■ Görev Tanımı:
Satırların başından "pos(50,153)" içeren satıra kadar, iki uç da dahil olmak üzere, aradaki satırları hiç değiştirmeden yeniden yazın.

»»

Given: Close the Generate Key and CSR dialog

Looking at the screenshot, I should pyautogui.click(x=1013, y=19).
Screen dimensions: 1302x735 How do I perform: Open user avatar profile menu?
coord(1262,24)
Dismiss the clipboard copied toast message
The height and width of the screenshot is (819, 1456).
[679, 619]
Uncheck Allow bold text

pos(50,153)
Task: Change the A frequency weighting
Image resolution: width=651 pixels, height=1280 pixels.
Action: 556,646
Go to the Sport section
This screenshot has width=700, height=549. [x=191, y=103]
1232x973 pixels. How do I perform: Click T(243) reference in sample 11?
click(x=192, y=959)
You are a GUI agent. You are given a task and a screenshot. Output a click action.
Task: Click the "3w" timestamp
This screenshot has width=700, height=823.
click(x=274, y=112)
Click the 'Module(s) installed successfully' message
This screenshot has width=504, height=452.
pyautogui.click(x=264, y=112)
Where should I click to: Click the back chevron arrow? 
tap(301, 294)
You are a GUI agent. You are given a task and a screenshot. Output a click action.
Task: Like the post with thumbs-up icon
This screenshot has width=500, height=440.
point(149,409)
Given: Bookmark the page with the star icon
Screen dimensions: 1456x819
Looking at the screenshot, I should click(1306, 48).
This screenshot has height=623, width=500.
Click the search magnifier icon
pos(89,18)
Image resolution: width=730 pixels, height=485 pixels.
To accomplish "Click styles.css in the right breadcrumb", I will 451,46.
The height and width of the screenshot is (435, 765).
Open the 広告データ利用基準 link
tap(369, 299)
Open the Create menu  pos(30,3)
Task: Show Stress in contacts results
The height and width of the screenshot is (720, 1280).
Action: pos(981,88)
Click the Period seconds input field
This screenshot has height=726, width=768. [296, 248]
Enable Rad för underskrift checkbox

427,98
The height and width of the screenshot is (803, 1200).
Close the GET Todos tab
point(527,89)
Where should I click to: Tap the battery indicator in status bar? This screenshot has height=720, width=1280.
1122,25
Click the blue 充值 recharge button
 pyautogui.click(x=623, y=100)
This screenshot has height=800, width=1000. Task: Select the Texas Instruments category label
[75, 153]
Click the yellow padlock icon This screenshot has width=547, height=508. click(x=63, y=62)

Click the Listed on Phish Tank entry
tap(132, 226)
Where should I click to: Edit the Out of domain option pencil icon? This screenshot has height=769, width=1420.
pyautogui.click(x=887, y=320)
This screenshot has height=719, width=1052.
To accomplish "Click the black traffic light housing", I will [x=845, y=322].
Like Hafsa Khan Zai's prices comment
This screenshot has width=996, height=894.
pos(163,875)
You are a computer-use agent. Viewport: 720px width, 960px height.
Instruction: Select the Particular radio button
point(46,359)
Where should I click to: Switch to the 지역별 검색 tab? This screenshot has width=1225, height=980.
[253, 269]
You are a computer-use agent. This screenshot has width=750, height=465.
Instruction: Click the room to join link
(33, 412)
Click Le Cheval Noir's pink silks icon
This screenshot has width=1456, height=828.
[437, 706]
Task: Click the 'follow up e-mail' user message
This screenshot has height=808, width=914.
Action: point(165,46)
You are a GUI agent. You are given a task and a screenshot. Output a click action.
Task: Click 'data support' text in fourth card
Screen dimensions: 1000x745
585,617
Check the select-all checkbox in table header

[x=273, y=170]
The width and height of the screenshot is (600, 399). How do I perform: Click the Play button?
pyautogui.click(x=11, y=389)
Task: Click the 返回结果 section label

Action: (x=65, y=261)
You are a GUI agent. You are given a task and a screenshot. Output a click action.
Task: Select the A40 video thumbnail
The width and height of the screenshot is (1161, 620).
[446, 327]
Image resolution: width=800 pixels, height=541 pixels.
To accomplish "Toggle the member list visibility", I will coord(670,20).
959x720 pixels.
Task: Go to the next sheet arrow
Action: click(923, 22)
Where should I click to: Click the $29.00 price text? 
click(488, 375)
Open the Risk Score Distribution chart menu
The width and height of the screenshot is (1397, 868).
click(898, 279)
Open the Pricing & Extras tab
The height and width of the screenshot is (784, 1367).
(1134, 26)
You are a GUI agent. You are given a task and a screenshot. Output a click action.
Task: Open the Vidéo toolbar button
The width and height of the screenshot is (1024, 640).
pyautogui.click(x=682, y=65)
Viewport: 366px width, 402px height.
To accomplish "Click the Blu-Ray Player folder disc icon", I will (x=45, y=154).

««

■ Doğru Sonuç:
Given: Close the Generate Key and CSR dialog

Looking at the screenshot, I should pyautogui.click(x=1013, y=19).
Screen dimensions: 1302x735 How do I perform: Open user avatar profile menu?
coord(1262,24)
Dismiss the clipboard copied toast message
The height and width of the screenshot is (819, 1456).
[679, 619]
Uncheck Allow bold text

pos(50,153)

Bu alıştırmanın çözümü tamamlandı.